SOURCE RECORDS:
----

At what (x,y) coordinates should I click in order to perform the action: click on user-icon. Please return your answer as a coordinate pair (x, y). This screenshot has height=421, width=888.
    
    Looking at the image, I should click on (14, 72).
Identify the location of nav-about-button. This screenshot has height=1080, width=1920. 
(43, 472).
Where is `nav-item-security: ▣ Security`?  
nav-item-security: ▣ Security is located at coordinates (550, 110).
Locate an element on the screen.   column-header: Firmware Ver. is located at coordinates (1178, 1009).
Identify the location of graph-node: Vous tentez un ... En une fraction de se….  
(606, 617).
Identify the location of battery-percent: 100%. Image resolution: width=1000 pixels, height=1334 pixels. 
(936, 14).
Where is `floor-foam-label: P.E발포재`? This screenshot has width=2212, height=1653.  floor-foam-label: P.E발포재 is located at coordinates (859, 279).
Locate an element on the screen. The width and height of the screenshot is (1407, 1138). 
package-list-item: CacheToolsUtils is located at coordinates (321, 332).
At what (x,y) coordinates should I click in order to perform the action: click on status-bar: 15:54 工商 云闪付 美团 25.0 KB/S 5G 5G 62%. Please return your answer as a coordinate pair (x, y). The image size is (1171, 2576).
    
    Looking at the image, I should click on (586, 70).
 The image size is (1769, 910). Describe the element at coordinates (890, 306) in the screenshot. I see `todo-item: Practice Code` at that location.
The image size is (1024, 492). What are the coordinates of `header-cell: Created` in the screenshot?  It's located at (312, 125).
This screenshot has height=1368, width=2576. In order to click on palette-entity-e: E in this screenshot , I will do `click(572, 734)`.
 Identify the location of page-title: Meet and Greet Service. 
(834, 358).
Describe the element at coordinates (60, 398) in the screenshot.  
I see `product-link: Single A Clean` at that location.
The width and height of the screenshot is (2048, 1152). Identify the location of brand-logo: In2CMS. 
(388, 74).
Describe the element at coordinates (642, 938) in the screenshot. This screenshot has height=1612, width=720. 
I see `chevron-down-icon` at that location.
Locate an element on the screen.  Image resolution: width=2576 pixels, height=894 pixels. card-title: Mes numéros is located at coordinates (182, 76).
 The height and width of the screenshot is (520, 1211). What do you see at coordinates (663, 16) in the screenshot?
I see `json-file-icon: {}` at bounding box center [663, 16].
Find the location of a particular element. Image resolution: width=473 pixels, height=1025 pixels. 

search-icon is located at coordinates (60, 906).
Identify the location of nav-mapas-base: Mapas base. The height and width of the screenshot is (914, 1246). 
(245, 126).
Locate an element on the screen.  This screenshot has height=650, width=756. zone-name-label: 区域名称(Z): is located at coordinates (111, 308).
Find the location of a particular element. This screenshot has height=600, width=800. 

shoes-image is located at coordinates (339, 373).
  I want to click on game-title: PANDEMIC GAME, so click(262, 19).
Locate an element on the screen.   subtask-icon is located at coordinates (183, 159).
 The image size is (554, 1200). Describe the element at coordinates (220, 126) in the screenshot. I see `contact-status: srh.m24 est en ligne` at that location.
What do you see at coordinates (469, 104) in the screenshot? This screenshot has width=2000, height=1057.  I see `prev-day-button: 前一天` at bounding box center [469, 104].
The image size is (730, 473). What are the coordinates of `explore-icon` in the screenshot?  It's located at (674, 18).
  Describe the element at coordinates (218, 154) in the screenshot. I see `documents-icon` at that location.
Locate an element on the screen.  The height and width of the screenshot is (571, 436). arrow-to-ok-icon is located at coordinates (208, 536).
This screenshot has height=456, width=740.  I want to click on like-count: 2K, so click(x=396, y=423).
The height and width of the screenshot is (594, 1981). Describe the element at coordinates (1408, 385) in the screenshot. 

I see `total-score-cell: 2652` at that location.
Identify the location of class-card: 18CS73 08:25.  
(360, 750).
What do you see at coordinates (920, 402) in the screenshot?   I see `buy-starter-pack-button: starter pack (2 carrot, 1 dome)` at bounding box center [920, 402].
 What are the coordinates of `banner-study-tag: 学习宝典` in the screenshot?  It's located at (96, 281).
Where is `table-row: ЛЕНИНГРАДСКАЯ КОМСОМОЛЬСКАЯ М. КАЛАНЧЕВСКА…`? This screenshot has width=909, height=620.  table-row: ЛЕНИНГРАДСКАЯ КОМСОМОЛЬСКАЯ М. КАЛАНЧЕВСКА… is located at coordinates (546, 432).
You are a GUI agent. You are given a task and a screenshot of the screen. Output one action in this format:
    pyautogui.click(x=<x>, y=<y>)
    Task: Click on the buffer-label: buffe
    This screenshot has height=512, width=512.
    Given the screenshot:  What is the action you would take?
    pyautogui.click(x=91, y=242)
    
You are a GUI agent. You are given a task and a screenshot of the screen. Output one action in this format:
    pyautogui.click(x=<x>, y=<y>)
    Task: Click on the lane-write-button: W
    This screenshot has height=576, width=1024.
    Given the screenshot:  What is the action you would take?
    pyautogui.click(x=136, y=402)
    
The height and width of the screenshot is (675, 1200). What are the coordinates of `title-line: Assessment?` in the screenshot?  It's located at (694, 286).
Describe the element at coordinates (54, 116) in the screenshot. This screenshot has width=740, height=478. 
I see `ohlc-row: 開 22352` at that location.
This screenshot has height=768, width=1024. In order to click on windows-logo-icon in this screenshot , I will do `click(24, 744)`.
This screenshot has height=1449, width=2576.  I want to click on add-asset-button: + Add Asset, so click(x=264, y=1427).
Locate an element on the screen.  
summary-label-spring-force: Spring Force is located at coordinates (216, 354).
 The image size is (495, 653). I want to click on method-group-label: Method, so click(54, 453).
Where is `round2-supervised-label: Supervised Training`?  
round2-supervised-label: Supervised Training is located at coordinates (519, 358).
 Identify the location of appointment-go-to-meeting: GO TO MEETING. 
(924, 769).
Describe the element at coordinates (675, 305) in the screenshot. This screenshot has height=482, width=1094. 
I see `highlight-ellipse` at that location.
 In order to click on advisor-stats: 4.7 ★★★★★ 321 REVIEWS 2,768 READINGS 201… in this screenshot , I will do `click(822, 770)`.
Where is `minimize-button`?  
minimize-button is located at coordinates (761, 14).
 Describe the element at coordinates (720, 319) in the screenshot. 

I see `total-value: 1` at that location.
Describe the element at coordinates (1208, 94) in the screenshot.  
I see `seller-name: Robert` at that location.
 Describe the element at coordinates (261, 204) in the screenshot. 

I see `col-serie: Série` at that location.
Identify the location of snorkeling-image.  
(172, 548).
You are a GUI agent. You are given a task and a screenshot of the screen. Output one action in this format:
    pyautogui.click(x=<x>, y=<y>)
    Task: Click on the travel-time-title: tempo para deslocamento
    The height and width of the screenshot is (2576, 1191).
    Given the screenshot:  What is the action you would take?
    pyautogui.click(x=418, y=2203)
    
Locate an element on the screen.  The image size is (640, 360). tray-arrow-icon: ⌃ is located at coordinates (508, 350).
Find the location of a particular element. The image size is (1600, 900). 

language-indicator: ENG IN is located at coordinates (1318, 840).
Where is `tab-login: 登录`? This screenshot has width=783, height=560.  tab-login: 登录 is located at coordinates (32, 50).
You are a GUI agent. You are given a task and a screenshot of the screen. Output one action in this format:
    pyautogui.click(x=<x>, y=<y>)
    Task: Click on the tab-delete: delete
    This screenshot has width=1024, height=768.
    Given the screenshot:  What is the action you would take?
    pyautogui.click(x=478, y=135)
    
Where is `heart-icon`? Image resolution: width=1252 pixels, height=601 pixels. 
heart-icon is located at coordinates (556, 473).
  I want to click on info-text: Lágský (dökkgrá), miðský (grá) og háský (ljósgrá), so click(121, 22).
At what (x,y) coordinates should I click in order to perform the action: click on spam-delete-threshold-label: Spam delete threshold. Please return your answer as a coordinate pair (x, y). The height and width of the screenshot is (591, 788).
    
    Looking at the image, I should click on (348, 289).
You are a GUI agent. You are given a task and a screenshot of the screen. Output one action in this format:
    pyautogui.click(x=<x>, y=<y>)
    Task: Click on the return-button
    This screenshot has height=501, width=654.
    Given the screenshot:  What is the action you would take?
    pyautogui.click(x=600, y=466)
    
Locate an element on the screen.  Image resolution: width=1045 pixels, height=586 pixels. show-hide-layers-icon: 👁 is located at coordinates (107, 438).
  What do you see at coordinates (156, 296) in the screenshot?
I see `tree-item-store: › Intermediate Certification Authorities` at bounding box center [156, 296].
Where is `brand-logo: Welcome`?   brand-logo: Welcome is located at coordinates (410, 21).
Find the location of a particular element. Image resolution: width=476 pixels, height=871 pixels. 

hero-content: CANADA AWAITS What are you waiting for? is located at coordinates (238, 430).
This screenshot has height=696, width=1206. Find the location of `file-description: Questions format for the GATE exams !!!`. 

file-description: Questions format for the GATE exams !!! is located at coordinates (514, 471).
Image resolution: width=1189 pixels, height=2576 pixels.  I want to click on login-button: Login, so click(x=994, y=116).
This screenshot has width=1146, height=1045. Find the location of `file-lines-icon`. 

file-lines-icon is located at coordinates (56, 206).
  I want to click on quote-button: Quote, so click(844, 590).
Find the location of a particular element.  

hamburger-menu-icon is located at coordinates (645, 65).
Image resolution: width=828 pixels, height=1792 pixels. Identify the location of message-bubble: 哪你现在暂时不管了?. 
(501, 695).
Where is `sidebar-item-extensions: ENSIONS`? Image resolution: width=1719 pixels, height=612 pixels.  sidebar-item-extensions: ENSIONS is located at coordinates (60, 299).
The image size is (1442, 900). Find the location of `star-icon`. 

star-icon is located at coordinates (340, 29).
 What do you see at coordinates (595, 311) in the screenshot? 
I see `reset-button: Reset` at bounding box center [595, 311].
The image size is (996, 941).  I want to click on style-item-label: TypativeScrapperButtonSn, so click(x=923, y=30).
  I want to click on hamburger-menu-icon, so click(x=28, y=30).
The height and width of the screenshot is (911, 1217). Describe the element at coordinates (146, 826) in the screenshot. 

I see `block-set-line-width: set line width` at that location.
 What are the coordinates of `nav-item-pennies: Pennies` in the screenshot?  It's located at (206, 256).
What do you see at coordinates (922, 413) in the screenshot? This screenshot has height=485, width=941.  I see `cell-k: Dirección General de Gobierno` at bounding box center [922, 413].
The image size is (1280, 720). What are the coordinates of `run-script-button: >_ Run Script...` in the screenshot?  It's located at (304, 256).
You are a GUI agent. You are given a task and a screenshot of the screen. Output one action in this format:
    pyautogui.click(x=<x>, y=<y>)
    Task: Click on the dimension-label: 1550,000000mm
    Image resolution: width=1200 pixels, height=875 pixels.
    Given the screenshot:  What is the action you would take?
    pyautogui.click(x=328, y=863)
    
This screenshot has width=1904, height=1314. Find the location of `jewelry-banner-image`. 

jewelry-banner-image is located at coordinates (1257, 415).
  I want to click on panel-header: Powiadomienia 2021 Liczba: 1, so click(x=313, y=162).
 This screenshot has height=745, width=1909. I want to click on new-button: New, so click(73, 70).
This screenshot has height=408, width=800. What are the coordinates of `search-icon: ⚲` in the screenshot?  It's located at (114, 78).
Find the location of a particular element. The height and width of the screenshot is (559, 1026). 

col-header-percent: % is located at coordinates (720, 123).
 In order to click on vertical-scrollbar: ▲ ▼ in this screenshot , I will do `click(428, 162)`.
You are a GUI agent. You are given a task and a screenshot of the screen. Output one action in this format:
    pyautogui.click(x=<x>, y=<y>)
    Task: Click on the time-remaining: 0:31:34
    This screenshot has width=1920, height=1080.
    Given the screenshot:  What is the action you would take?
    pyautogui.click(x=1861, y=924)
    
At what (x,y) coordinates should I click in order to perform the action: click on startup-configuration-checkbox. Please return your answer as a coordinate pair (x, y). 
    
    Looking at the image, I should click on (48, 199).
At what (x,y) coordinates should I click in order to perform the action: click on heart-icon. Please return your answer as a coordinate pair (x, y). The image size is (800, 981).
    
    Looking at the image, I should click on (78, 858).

----

DESCRIPTION OF THE TASK:
Give the rows above, from the line with "This screenshot has height=696, width=1206." to the line with "hamburger-menu-icon is located", as a JSON list of strings with one string per line and blank lines left out.

RESULT BELOW:
[
  "This screenshot has height=696, width=1206. Find the location of `file-description: Questions format for the GATE exams !!!`. ",
  "file-description: Questions format for the GATE exams !!! is located at coordinates (514, 471).",
  "Image resolution: width=1189 pixels, height=2576 pixels.  I want to click on login-button: Login, so click(x=994, y=116).",
  "This screenshot has width=1146, height=1045. Find the location of `file-lines-icon`. ",
  "file-lines-icon is located at coordinates (56, 206).",
  "  I want to click on quote-button: Quote, so click(844, 590).",
  "Find the location of a particular element.  ",
  "hamburger-menu-icon is located at coordinates (645, 65)."
]